AK Parti Genel Başkan Yardımcısı Mahir Ünal, "Türkiye'nin uzunca bir zamandır ekonomide, iç ve dış güvenlikte dört ayrı terör örgütü ile verdiği kararlı mücadeleyi görmezden gelmek, Suriye'nin kuzeyinde, Doğu Akdeniz'de yapılmak istenen dizaynları yok saymak, bütün bunların sadece bir bileşeni olan 15 Temmuz saldırısı sonrası oluşan ölüm ve kalım mücadelesi... Bütün bu mücadelenin sembolü haline gelen ülke liderimiz Recep Tayyip Erdoğan düşmanlığının oluşturduğu, hatta maalesef uzunca zamandır karnından konuşan Abdullah Gül ve Ahmet Davutoğlu da katıldı." ifadesini kullandı.

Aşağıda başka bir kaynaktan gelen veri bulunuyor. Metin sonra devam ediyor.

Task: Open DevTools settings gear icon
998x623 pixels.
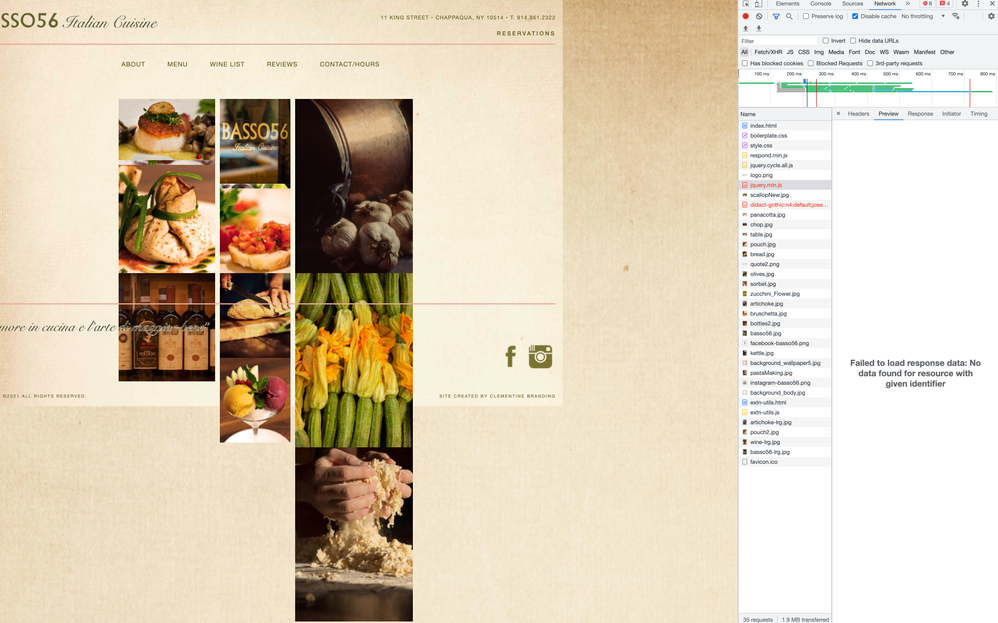Action: 962,4
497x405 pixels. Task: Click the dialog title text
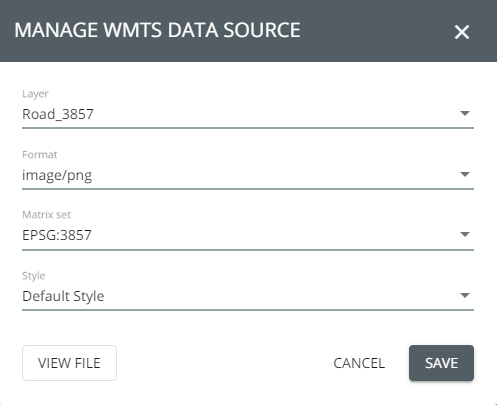157,30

Ünal, Twitter hesabından, İçişleri Bakanlığınca Diyarbakır, Mardin ve Van Büyükşehir Belediye başkanlıklarında yapılan görevlendirmelere ilişkin paylaşımda bulundu.

Ünal, "Türkiye'nin uzunca bir zamandır ekonomide, iç ve dış güvenlikte dört ayrı terör örgütü ile verdiği kararlı mücadeleyi görmezden gelmek, Suriye'nin kuzeyinde, Doğu Akdeniz'de yapılmak istenen dizaynları yok saymak, bütün bunların sadece bir bileşeni olan 15 Temmuz saldırısı sonrası oluşan ölüm ve kalım mücadelesi... Bütün bu mücadelenin sembolü haline gelen ülke liderimiz Recep Tayyip Erdoğan düşmanlığının oluşturduğu, hatta maalesef uzunca zamandır karnından konuşan Abdullah Gül ve Ahmet Davutoğlu da katıldı."

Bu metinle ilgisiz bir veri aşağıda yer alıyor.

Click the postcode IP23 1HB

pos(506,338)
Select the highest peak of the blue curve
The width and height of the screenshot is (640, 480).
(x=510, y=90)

Meselenin "üç belediye başkanını görevden almak ve demokrasi duyarlılığı" olmadığını belirten Ünal, şunları kaydetti:

"Kayyım atanmasının hukuki ve demokratik altyapısı bellidir. Gezi olayları esnasında 'demokrasi sandıktan ibaret değildir' diyen Sayın Gül, şimdi 'seçimle gelen seçimle gider' demekte. Bu nasıl bir tenakuzdur! Demokrasinin ilkeleri duruma ve kişilere göre mi belirlenmektedir? Evet, seçilmiş olmak hukuku ve demokrasiyi yok etmek, terör örgütüne yardım ve yataklık yapmak hakkı vermez kimseye. İşte bu evrensel bir demokrasi ilkesidir. Demokrasi, ait olduğu ülkenin bütünlüğü ve bağımsızlığı aleyhine kullanılmaya başlanırsa artık o ülkeye ait bir değer ve gerçek anlamıyla demokrasi olmaz.

Hukuk ise araçsallaşarak ait olduğu ülkeyi zaafa düşürmenin bir silahına dönüşürse, o ülkenin hukuku olmaktan çıkar. Partiler ve siyasiler tabii ki belirli kesimleri kazanmaya dönük pozisyonlar alabilir ancak bu ülkede PKK ve onun güdümündeki yapıların gerçek yüzünü en iyi Kürt vatandaşlarımız bilir. Teröre destek çıkarak milletimizin gönlü kazanılmaz. Siz siz olun PKK'nın değil, halkımızın desteğine talip olun."